He set two cameras at either end of a train platform. A car was prepared so that a small explosion triggered at the mid-point of the platform, and the cameras then photographed the explosion at the instant of its detonation. The exact times were recorded at each location; a difference was found between them.

We’re familiar with the impact Einstein’s theories had on science. He proved that time and space are relative to the observer and also to motion. He revolutionized existing conceptions of energy and paved the way for modern technology.

In the same year, C.G. Jung introduced his theory of psychic energy: an analogy of Einstein’s physical discoveries. He showed that perception is relative to the individual; that our human objectivity is not what it appears to be. His ‘subjective factor‘ is still little acknowledged today even by psychology, much less science, a century since. Each in his own field showed that any depth perspective of nature is counter-intuitive.

Einstein’s later theory of general relativity turned Newton’s assumptions about gravity upside down. He proved that the gravitational effect of a body in space is proportional to its mass; that its effects are not immediate but relative to the speed of light. Jung’s studies of complexes again had remarkable similarities with the physical concepts. 

The mass, or value, of a complex of ideas determines the gravitational effects of an instinctual function. The more vital the function, the more its energy draws psychic material to it, creating a complex of emotionally charged associations. Though the function itself is common to all, its subjective value is relative to the individual, and this general principle is borne out by experience:

So much so that the idea of complexes is now used in everyday speech. One may have a ‘power complex’ or an ‘inferiority complex’ or a ‘sexual complex’. It’s part of what makes us unique; a visible form of psychic energy which is expressed in symbols or symbolic behavior.

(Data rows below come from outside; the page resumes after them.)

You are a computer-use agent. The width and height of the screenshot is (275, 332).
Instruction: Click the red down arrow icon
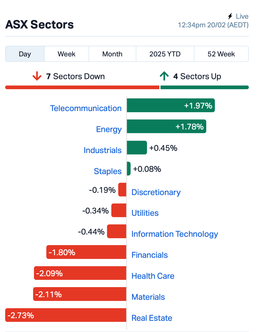click(37, 76)
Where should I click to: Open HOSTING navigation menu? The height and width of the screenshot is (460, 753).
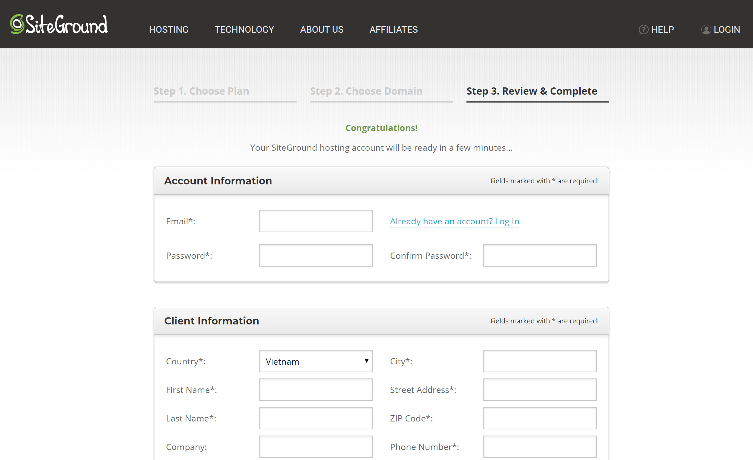(x=169, y=30)
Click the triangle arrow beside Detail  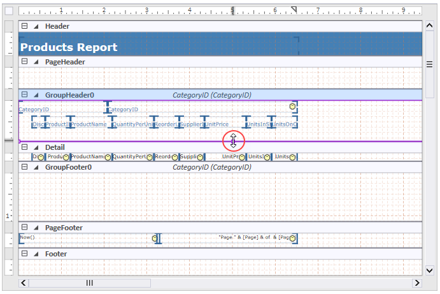pos(36,147)
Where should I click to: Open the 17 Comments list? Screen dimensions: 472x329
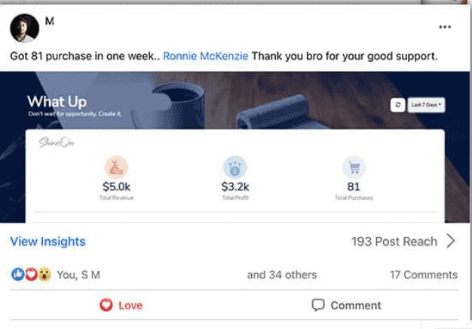click(x=423, y=275)
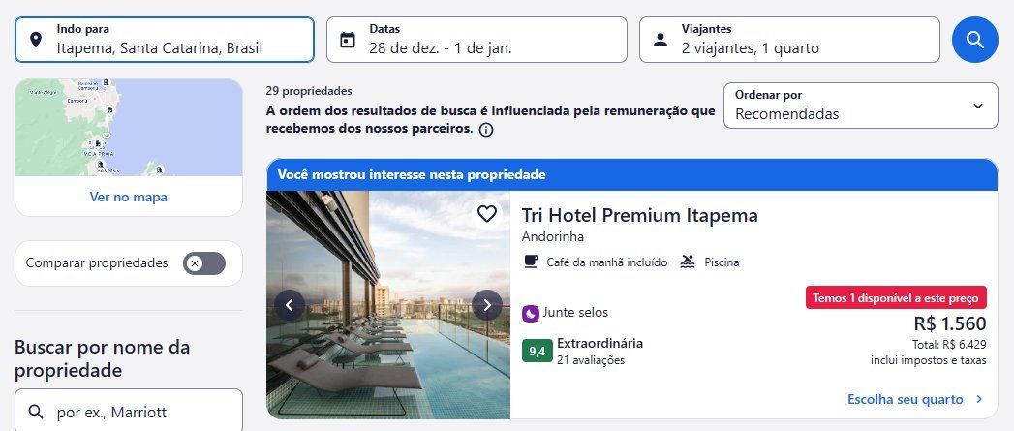Open Viajantes selector for 2 viajantes
1014x431 pixels.
click(x=789, y=40)
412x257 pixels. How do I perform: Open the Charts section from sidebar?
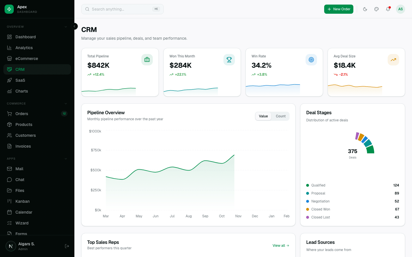[22, 91]
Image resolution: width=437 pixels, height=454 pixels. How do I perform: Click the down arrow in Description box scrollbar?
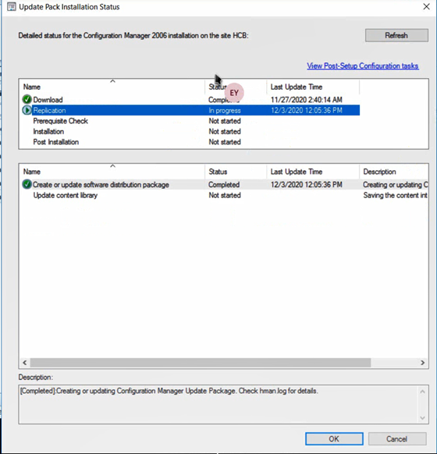422,418
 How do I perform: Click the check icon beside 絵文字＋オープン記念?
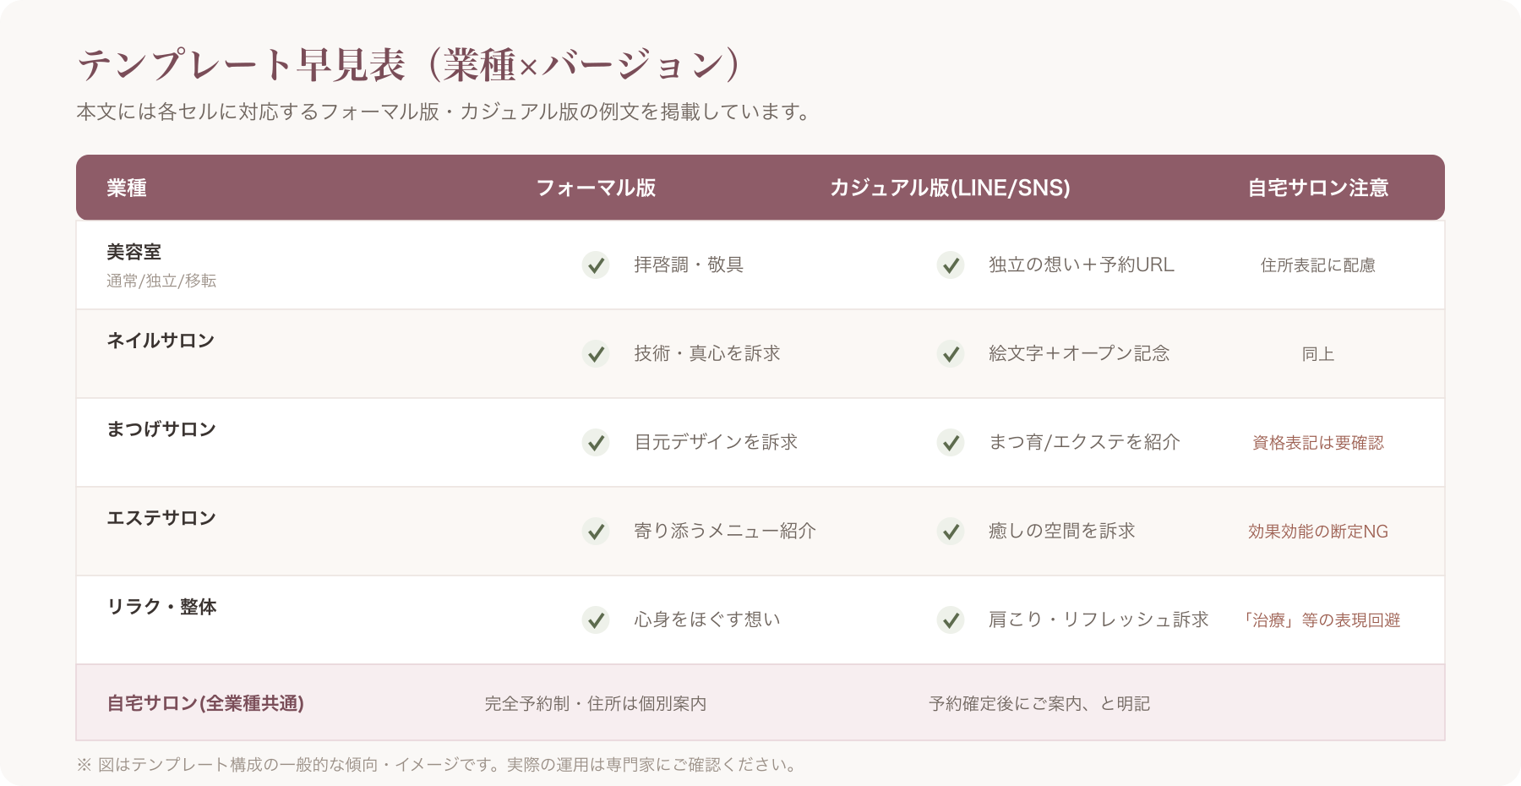tap(951, 354)
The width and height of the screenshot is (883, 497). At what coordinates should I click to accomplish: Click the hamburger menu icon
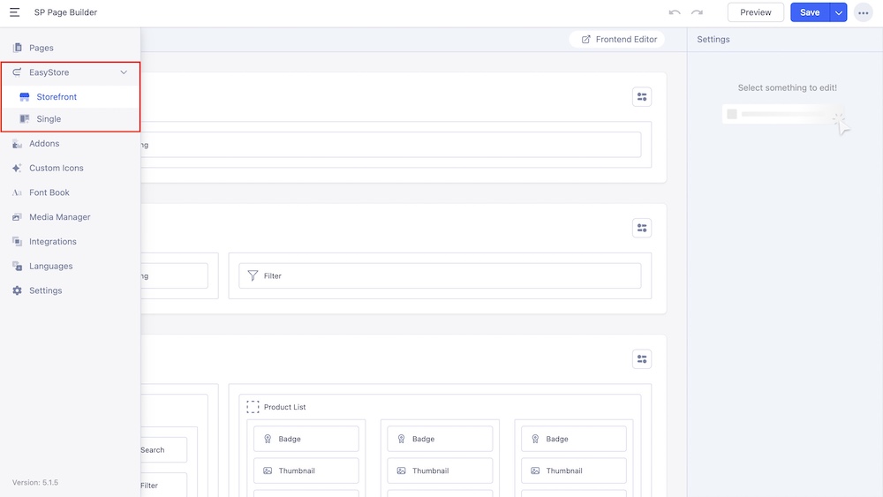point(15,12)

Jung showed how images reflect natural functions; that the unconscious psyche expresses them in this symbolic picture-language. Much as one might interpret an unknown language through the comparative analysis of the associations and context of certain words and ideas, he discovered basic themes which recur in the myths and symbols of all people. These analogies reflect our common structure.

Personal values both conceal and reveal the dual nature of symbols according to individual disposition. More general perspectives are partially determined by a favored subjective function such as thinking or feeling, and also by the attitude-type. In the extraverted type, the weight of value lies in the external world. In the introvert, the accent is on the internal ‘object’. These, combined with the unique nature of consciousness, are the pre-conditions of perception. 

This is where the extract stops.